A disclaimer at the bottom of the page reminds would-be tipsters that sending information to the committee “does not guarantee a further response, and CFIUS assumes no obligation to take action on the basis of the information provided.”

Former Treasury employees who spoke to Insider characterized the tip line as a valuable tool of the committee’s growing enforcement arm, but said that it hadn’t become a focal point.

One former Treasury official told Insider that in the years before a formal tip line was established this summer, CFIUS typically received a few reach-outs every week to its general phone number or email address. For the most part, he said, the messages were “absolute nonsense” — such as people “ranting against the government” or complaining about taxes and the IRS — rather than in-the-know industry insiders with actionable information.

“See something, say something”

The lack of promotion of the CFIUS tip line is in sharp contrast to a similar tip line operated by the Commerce Department’s Bureau of Industry and Security. The bureau’s tip line has been operational for more than 30 years and is frequently publicized to attendees at specialized industry conferences by badge-wearing enforcement agents.

The small Commerce bureau, which enforces export laws governing sensitive technologies such as encryption software and certain semiconductors used by the military, relies on the hotline for tips about illegal sales and shipments to buyers blacklisted by the federal government. Last year alone, the bureau opened 58 investigations and received more than 117 leads from its tip lines, a spokeswoman said. The bureau’s most recent annual report, meanwhile, notes nearly 1,400 total “outreach contacts,” a metric used to measure engagement between agents and company employees.

Even before the Commerce bureau made its tip line a prominent part of its website, it offered an 800-number for anonymous voicemail messages.

“In the 90’s, once [a tipster] made contact, they’d be set up with the nearest field office” to provide additional information, said former top bureau official Thomas Andrukonis, who spent 41 years at the agency before leaving last month to join the global advisory firm, FTI consulting.

Andrukonis said the bureau’s tip line was an “extremely useful tool to continue what enforcement deems a partnership with industry,” and described the promotion of it as a “‘See something, say something’ kind of message.”

But while the types of activities policed by the Commerce bureau are fairly straightforward, CFIUS’s mission and jurisdiction are not so obvious. And not everyone is convinced that an anonymous tip line makes sense as a tool for CFIUS.

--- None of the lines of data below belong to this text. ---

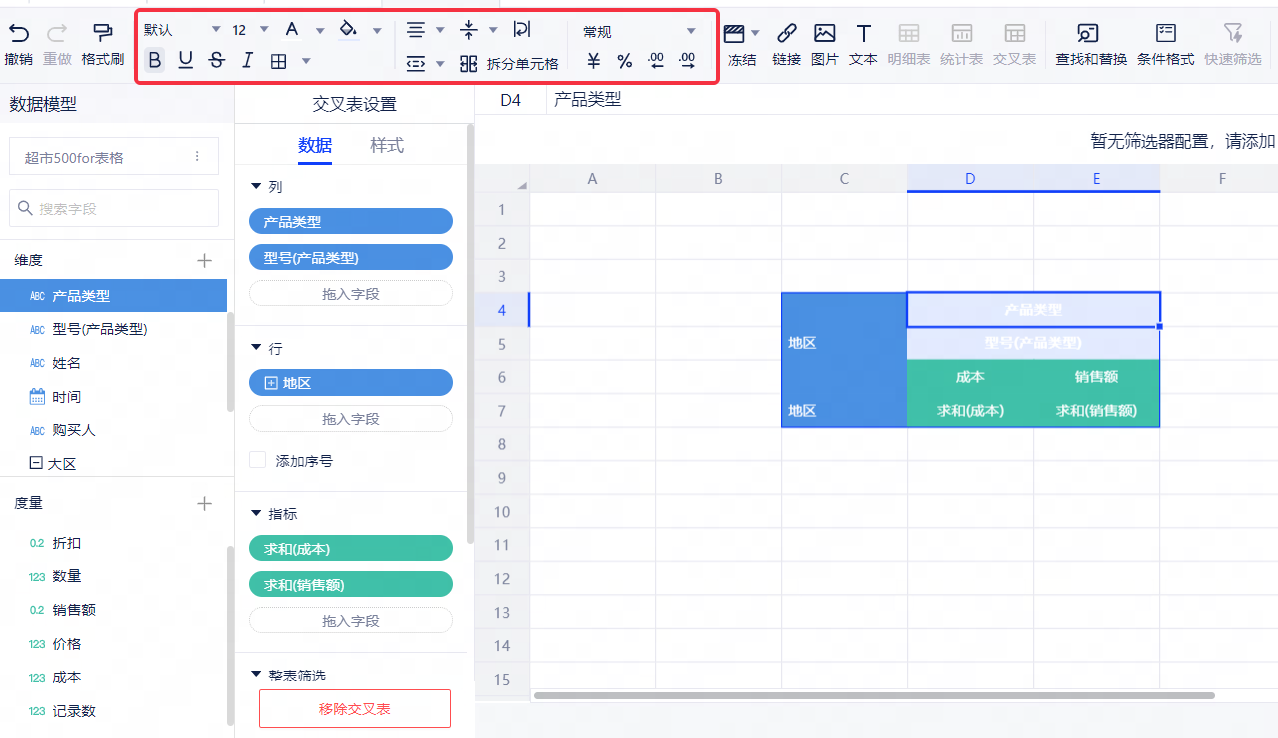Open the 常规 number format dropdown
Screen dimensions: 1278x738
coord(690,31)
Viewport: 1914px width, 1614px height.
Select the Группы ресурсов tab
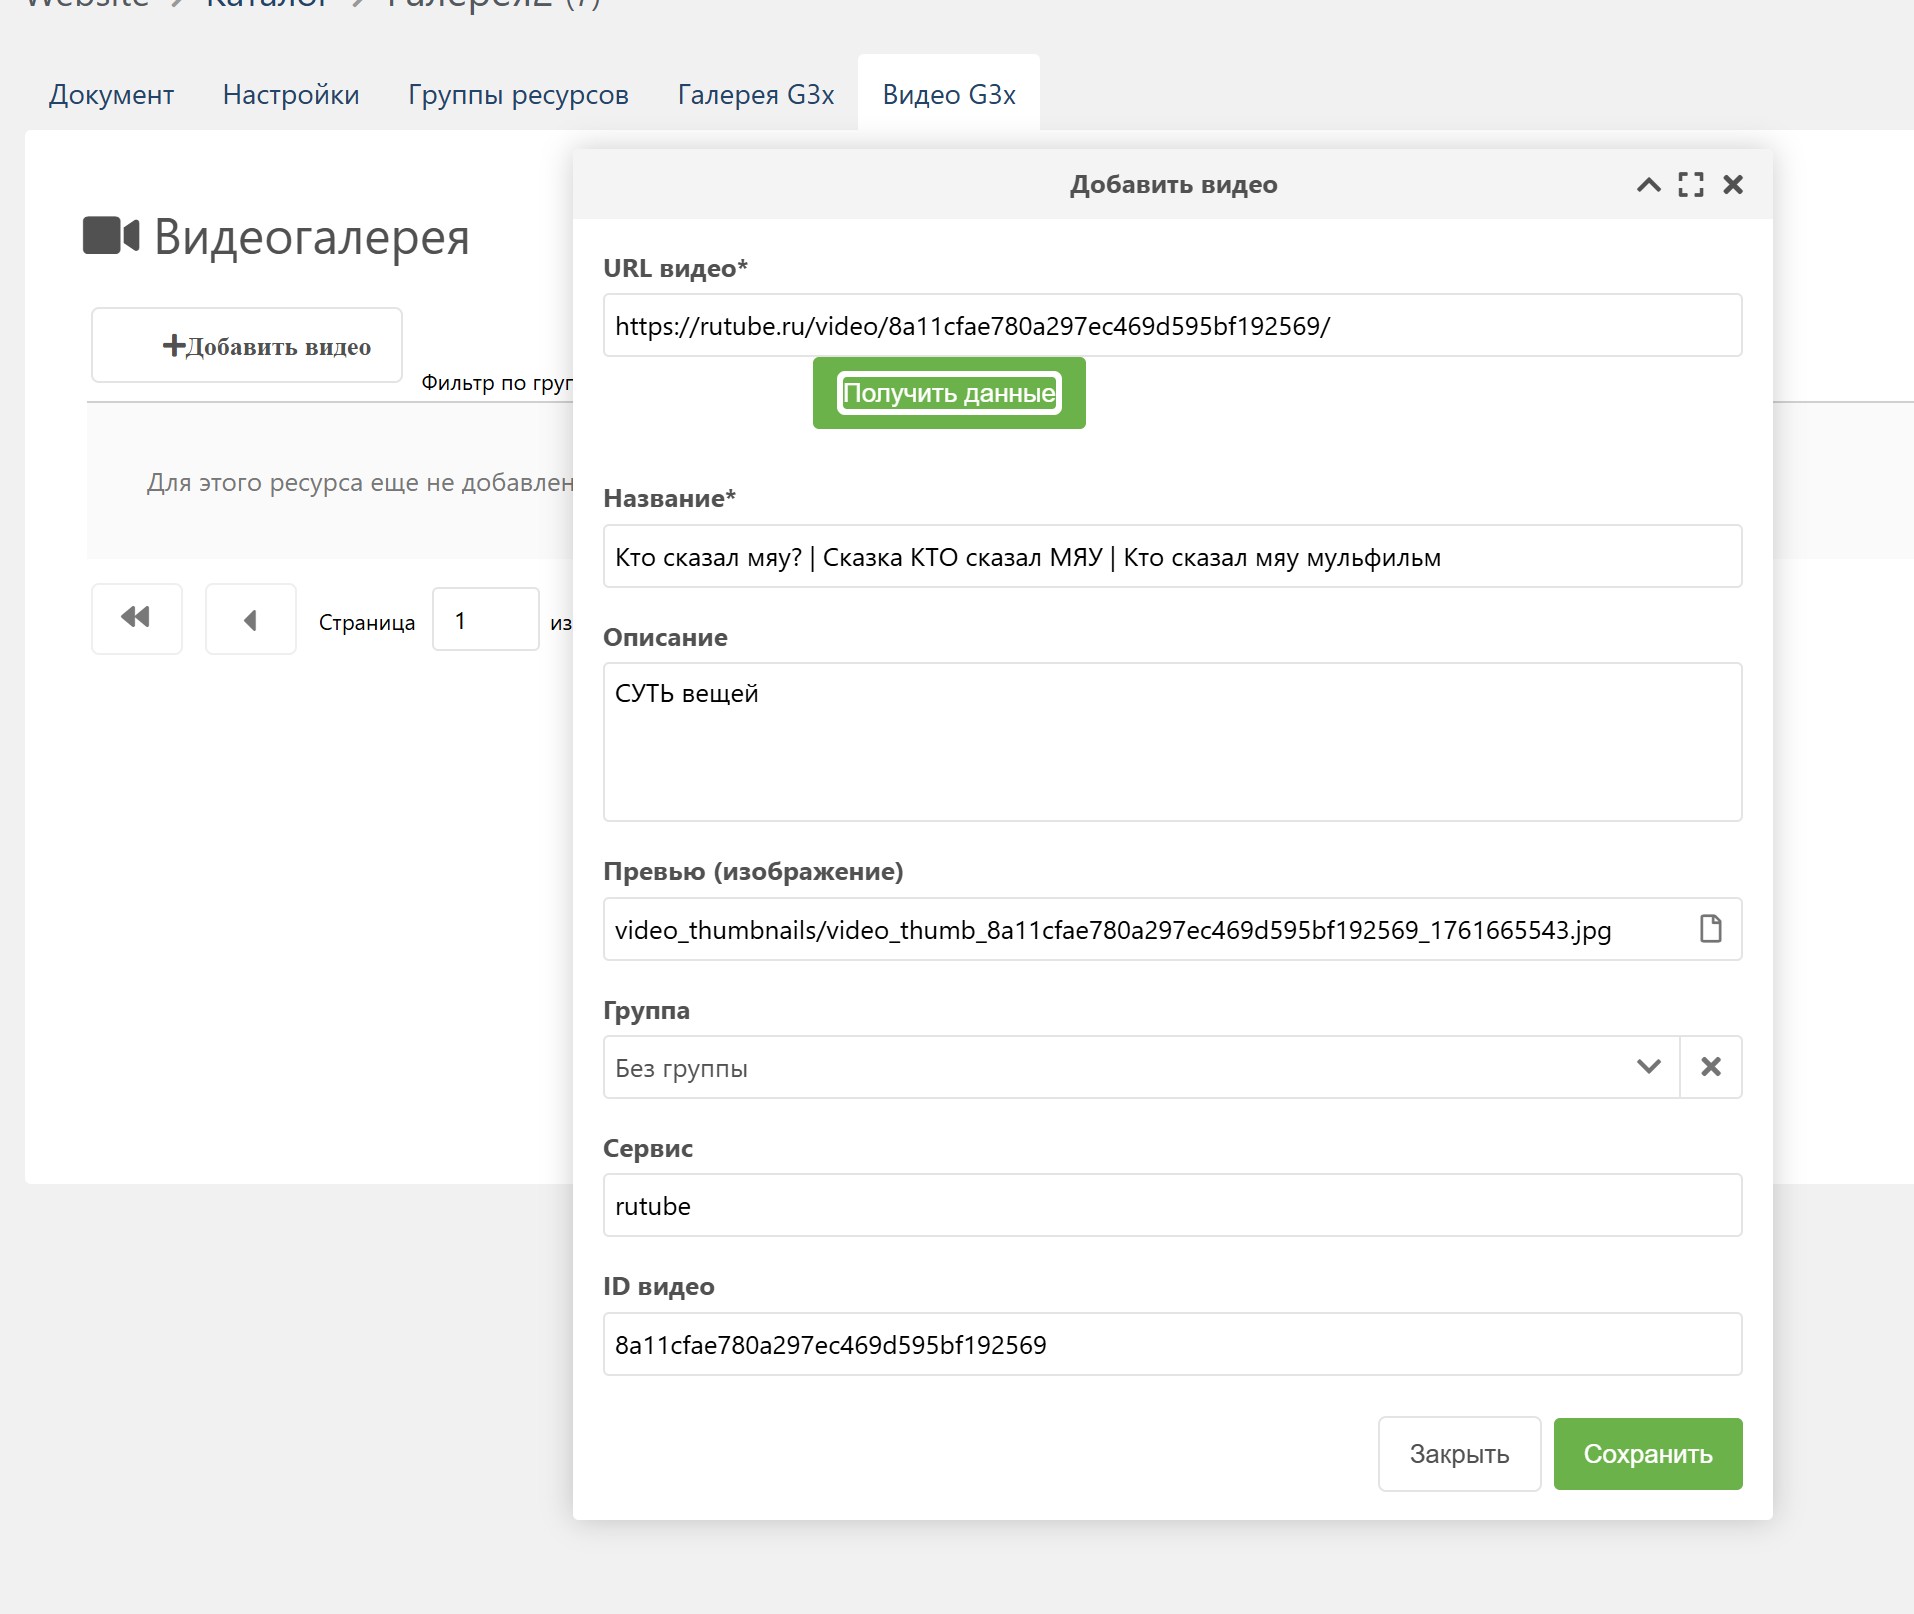point(518,95)
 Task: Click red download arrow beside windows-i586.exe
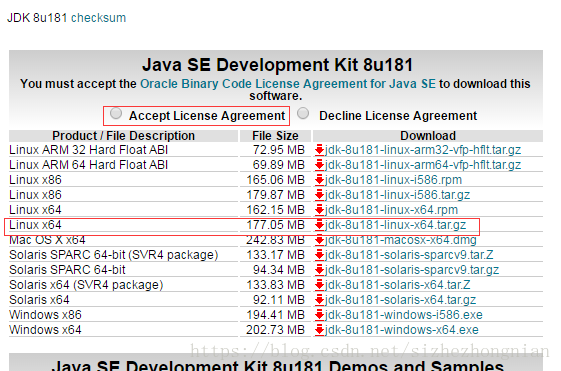tap(319, 314)
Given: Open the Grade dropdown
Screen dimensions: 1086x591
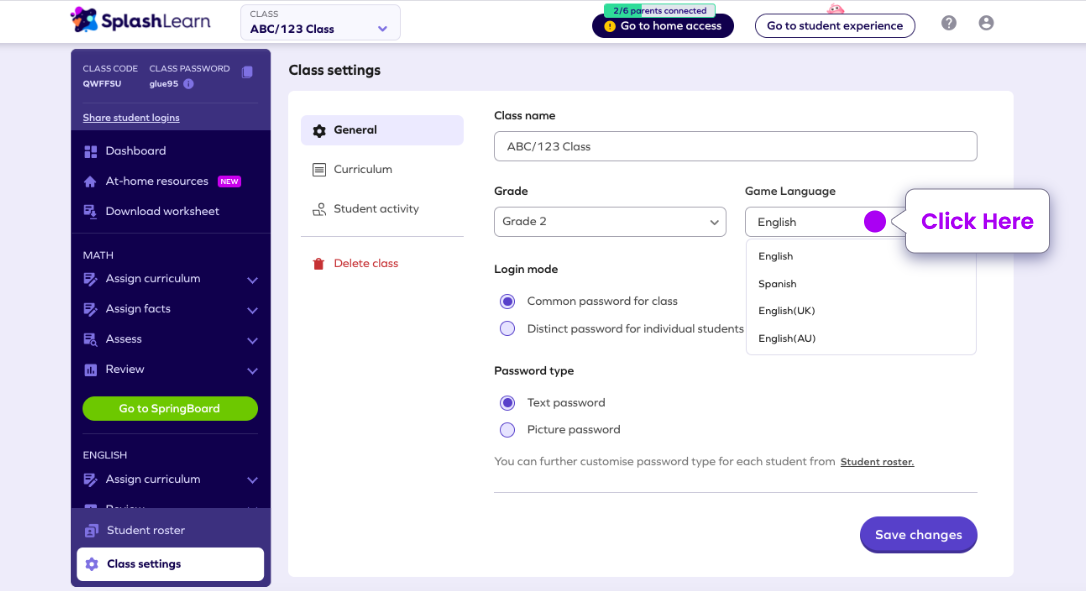Looking at the screenshot, I should click(609, 221).
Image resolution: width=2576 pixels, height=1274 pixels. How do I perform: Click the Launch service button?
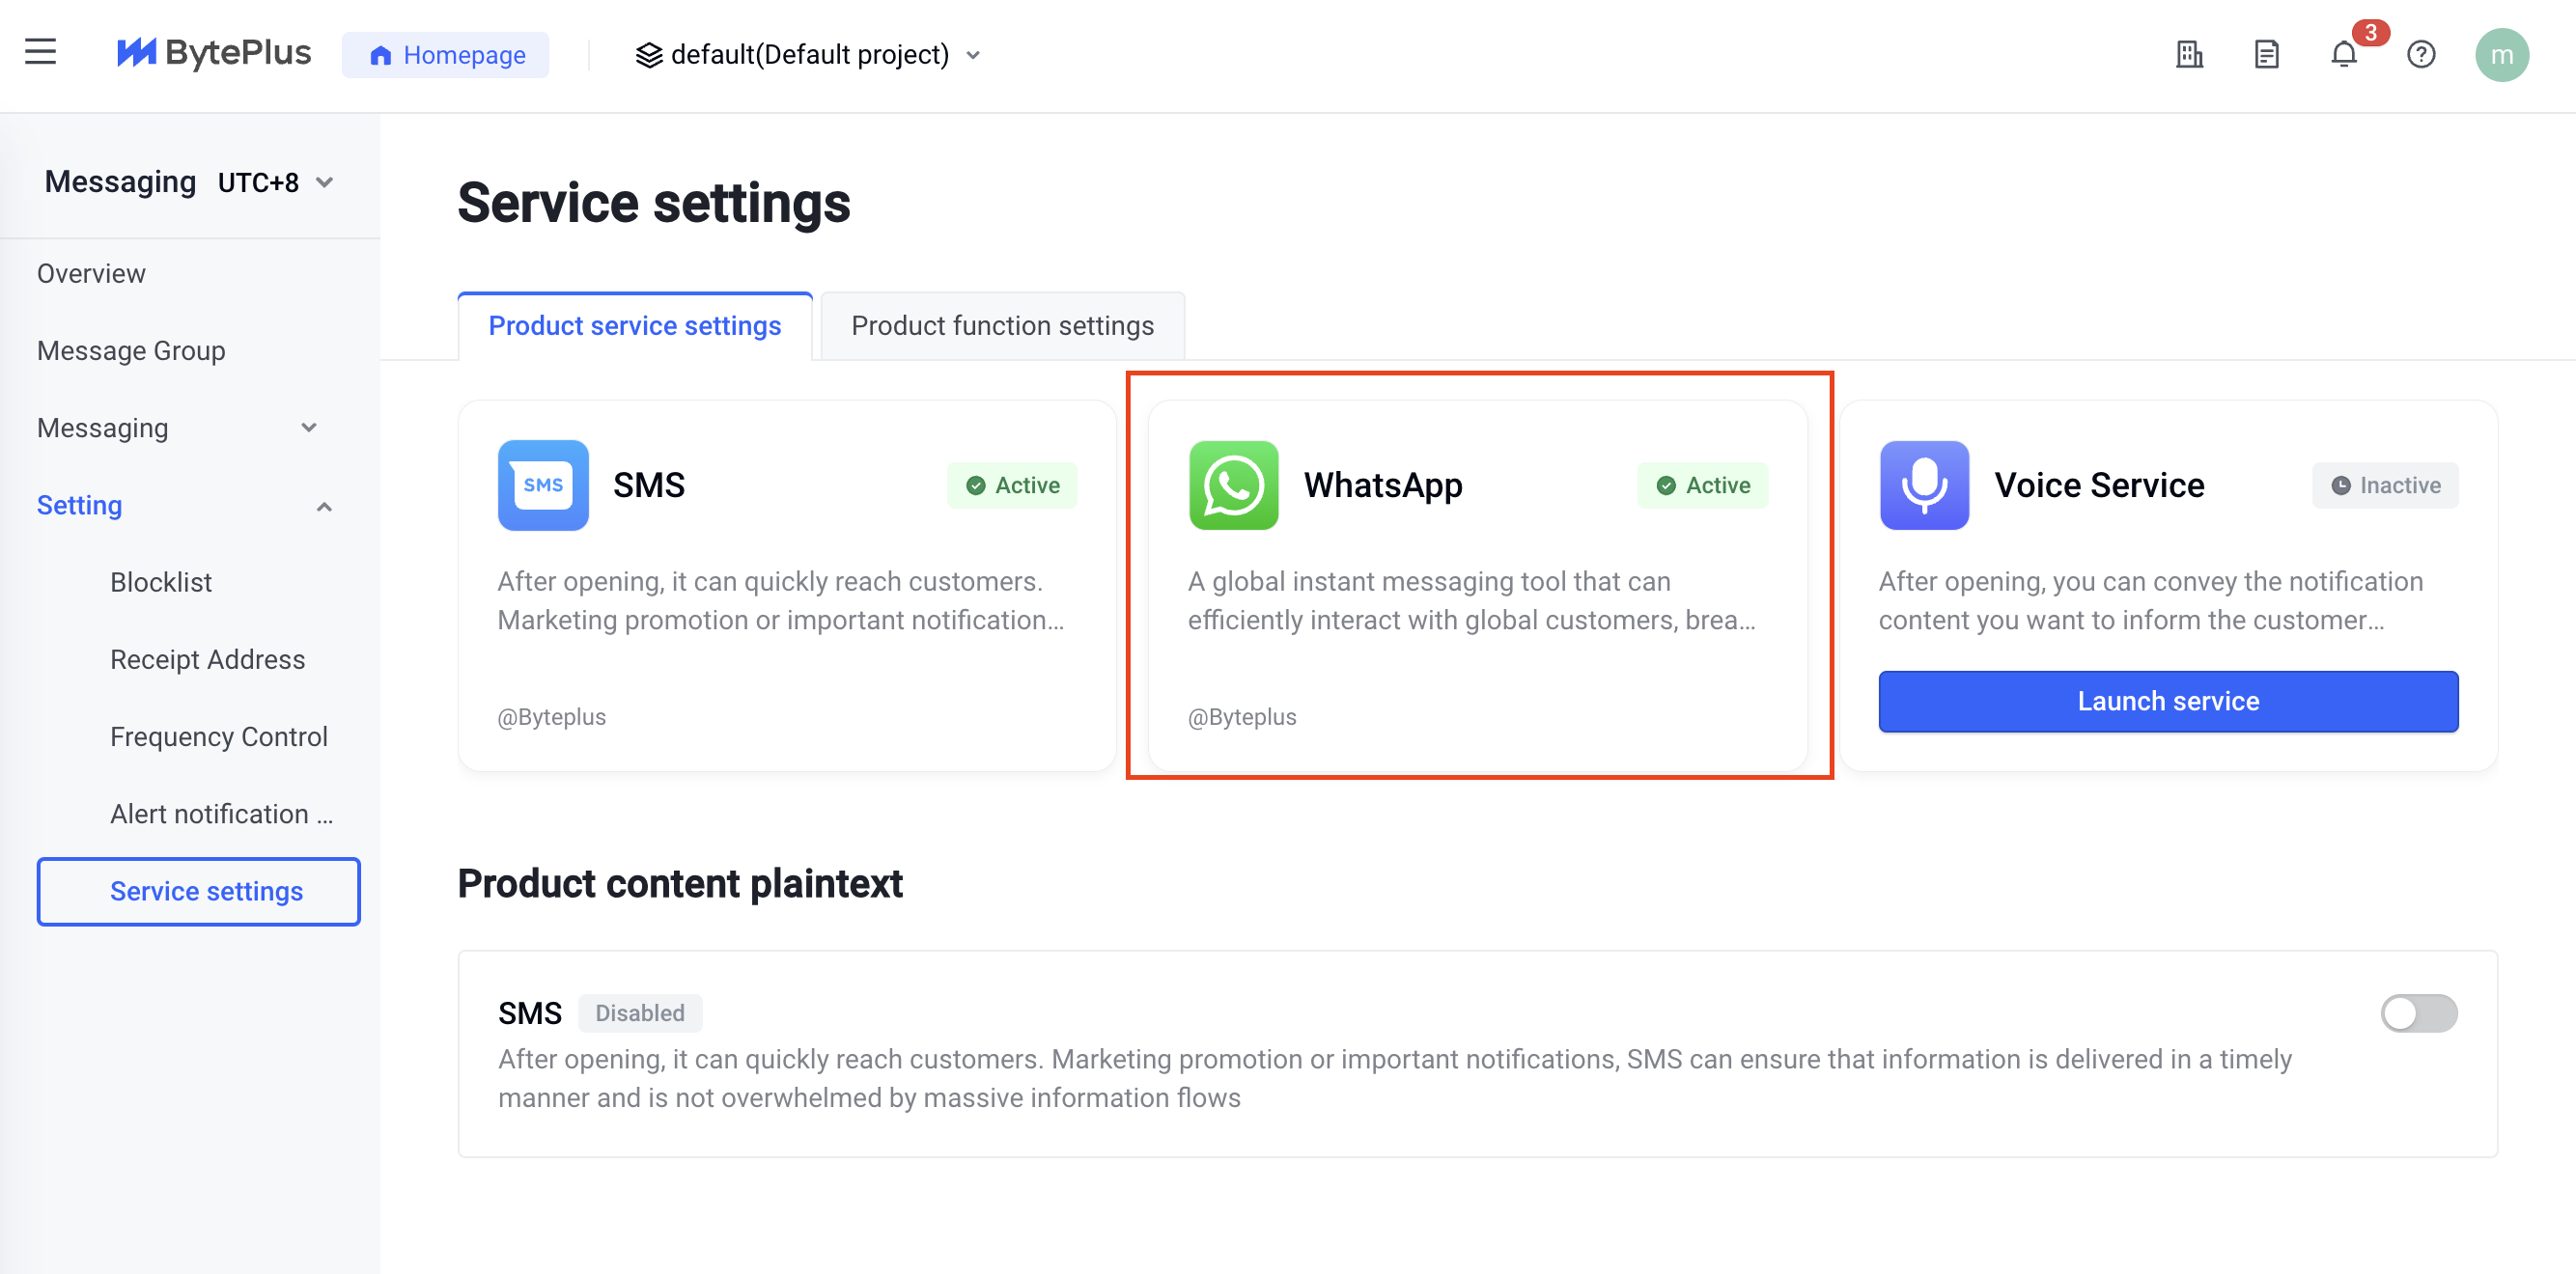click(2168, 701)
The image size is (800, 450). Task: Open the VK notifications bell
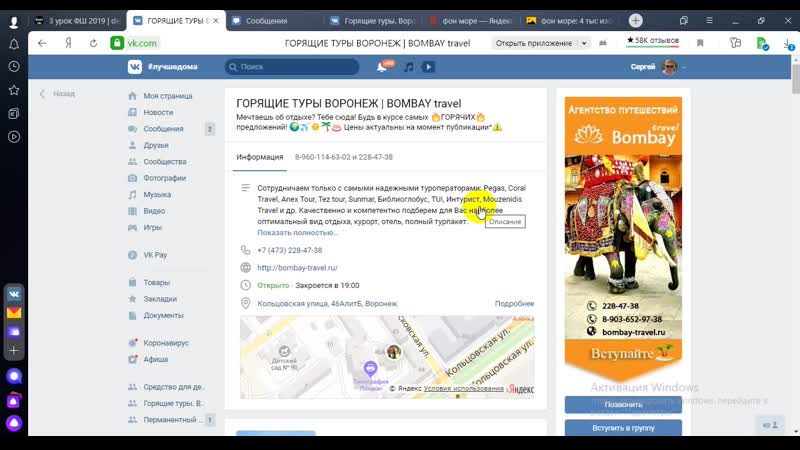(x=381, y=67)
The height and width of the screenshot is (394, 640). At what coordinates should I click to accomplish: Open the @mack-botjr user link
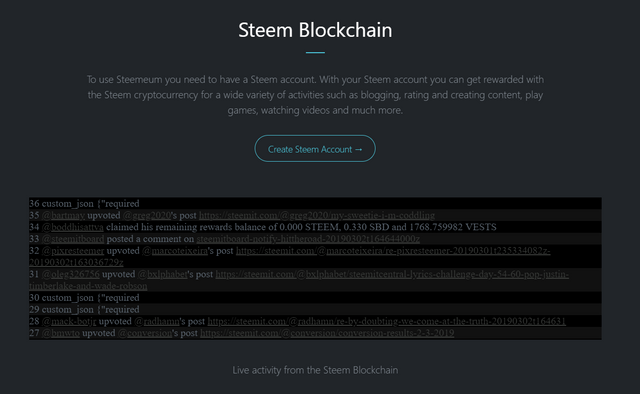pyautogui.click(x=69, y=321)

U.S. President Joe Biden speaks about his racial equity agenda at the White House in Washington, U.S., January 26, 2021. REUTERS/Kevin Lamarque/File Photo

Since the statute the committee operates under doesn’t define “national security” or what constitutes “sensitive personal data,” enforcement is subject to the wide latitude of the Presidential administration to set priorities, something attorneys say was demonstrated perhaps more than any prior president by Donald Trump, who adopted a frequently unpredictable and combative trade policy during his time in the White House.

China is expected to remain the top priority for CFIUS in the Biden administration, according to former Treasury staff, attorneys and policy experts who spoke with Insider. But the types of cross-border deals and transactions the administration will view as permissible, versus those that set off alarm bells, remains an open question.

That leaves any aspiring VC-spies in Silicon Valley, for the moment at least, with their mission on hold

“Anything new like that takes time,” said Benjamin Powell of the law firm Wilmer Hale, regarding the uptake of the CFIUS tip line. And besides, he adds, the bulk of the committee’s work stems from information brought from companies directly, rather than whistleblowers. “They’re not chasing after things that are necessarily in the shadows.”